TASK OBJECTIVE: Every entry in the data below needs to be repeated exactly.

*** RECORDS FOR PROCESSING ***

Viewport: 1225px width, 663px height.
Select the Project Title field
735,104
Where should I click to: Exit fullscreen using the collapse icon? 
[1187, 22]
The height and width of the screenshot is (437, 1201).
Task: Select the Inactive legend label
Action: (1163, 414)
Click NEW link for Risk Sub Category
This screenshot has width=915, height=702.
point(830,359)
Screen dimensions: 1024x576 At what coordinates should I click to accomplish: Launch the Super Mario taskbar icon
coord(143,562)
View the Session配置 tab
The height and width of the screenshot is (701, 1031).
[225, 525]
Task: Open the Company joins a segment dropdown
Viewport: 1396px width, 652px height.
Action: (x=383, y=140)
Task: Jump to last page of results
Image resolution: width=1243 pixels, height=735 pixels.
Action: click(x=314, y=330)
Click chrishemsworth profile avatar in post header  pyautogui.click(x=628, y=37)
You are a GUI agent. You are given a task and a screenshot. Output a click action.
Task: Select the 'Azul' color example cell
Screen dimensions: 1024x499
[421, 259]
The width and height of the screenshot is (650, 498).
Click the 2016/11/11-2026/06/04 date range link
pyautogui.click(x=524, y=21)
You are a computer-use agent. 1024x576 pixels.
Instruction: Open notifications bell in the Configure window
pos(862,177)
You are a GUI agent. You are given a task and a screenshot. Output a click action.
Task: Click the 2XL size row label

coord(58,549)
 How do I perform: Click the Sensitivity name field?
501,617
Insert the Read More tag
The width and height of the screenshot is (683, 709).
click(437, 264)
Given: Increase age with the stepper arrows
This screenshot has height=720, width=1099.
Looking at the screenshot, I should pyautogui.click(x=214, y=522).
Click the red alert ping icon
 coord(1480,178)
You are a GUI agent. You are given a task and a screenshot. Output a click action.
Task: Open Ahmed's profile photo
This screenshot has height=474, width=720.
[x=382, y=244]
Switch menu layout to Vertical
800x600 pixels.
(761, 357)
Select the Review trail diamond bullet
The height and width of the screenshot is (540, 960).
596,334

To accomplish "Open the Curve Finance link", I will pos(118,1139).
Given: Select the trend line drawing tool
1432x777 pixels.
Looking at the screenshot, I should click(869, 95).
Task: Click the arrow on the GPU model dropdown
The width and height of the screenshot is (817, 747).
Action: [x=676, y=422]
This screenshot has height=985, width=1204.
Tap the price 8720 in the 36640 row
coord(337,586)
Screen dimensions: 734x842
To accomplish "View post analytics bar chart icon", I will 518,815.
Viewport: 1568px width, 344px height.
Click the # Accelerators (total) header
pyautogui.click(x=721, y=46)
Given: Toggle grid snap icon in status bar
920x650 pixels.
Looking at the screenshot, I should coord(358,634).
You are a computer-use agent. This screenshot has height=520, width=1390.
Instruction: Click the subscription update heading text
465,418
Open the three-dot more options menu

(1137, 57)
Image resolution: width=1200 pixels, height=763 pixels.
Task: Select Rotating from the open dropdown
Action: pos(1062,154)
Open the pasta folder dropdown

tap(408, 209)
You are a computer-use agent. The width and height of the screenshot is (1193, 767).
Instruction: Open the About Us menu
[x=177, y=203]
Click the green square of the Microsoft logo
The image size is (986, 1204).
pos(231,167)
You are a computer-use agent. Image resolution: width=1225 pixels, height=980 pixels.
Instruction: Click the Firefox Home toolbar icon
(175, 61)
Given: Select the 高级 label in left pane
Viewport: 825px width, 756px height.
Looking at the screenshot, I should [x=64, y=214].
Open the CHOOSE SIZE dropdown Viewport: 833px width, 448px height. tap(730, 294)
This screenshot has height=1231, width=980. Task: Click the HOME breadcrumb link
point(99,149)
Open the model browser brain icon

***

WRITTEN RESPONSE:
Viewport: 1225px width, 663px height.
Select the Project Title field
735,104
Where should I click to: Exit fullscreen using the collapse icon? 
[1187, 22]
The height and width of the screenshot is (437, 1201).
Task: Select the Inactive legend label
Action: (1163, 414)
Click NEW link for Risk Sub Category
This screenshot has width=915, height=702.
point(830,359)
Screen dimensions: 1024x576 At what coordinates should I click to accomplish: Launch the Super Mario taskbar icon
coord(143,562)
View the Session配置 tab
The height and width of the screenshot is (701, 1031).
[225, 525]
Task: Open the Company joins a segment dropdown
Viewport: 1396px width, 652px height.
Action: (x=383, y=140)
Task: Jump to last page of results
Image resolution: width=1243 pixels, height=735 pixels.
Action: click(x=314, y=330)
Click chrishemsworth profile avatar in post header  pyautogui.click(x=628, y=37)
You are a GUI agent. You are given a task and a screenshot. Output a click action.
Task: Select the 'Azul' color example cell
Screen dimensions: 1024x499
[421, 259]
The width and height of the screenshot is (650, 498).
Click the 2016/11/11-2026/06/04 date range link
pyautogui.click(x=524, y=21)
You are a computer-use agent. 1024x576 pixels.
Instruction: Open notifications bell in the Configure window
pos(862,177)
You are a GUI agent. You are given a task and a screenshot. Output a click action.
Task: Click the 2XL size row label

coord(58,549)
 How do I perform: Click the Sensitivity name field?
501,617
Insert the Read More tag
The width and height of the screenshot is (683, 709).
click(437, 264)
Given: Increase age with the stepper arrows
This screenshot has height=720, width=1099.
Looking at the screenshot, I should pyautogui.click(x=214, y=522).
Click the red alert ping icon
 coord(1480,178)
You are a GUI agent. You are given a task and a screenshot. Output a click action.
Task: Open Ahmed's profile photo
This screenshot has height=474, width=720.
[x=382, y=244]
Switch menu layout to Vertical
800x600 pixels.
(761, 357)
Select the Review trail diamond bullet
The height and width of the screenshot is (540, 960).
596,334

To accomplish "Open the Curve Finance link", I will pos(118,1139).
Given: Select the trend line drawing tool
1432x777 pixels.
Looking at the screenshot, I should click(869, 95).
Task: Click the arrow on the GPU model dropdown
The width and height of the screenshot is (817, 747).
Action: [x=676, y=422]
This screenshot has height=985, width=1204.
Tap the price 8720 in the 36640 row
coord(337,586)
Screen dimensions: 734x842
To accomplish "View post analytics bar chart icon", I will 518,815.
Viewport: 1568px width, 344px height.
Click the # Accelerators (total) header
pyautogui.click(x=721, y=46)
Given: Toggle grid snap icon in status bar
920x650 pixels.
Looking at the screenshot, I should coord(358,634).
You are a computer-use agent. This screenshot has height=520, width=1390.
Instruction: Click the subscription update heading text
465,418
Open the three-dot more options menu

(1137, 57)
Image resolution: width=1200 pixels, height=763 pixels.
Task: Select Rotating from the open dropdown
Action: pos(1062,154)
Open the pasta folder dropdown

tap(408, 209)
You are a computer-use agent. The width and height of the screenshot is (1193, 767).
Instruction: Open the About Us menu
[x=177, y=203]
Click the green square of the Microsoft logo
The image size is (986, 1204).
pos(231,167)
You are a computer-use agent. Image resolution: width=1225 pixels, height=980 pixels.
Instruction: Click the Firefox Home toolbar icon
(175, 61)
Given: Select the 高级 label in left pane
Viewport: 825px width, 756px height.
Looking at the screenshot, I should [x=64, y=214].
Open the CHOOSE SIZE dropdown Viewport: 833px width, 448px height. tap(730, 294)
This screenshot has height=1231, width=980. Task: Click the HOME breadcrumb link
point(99,149)
Open the model browser brain icon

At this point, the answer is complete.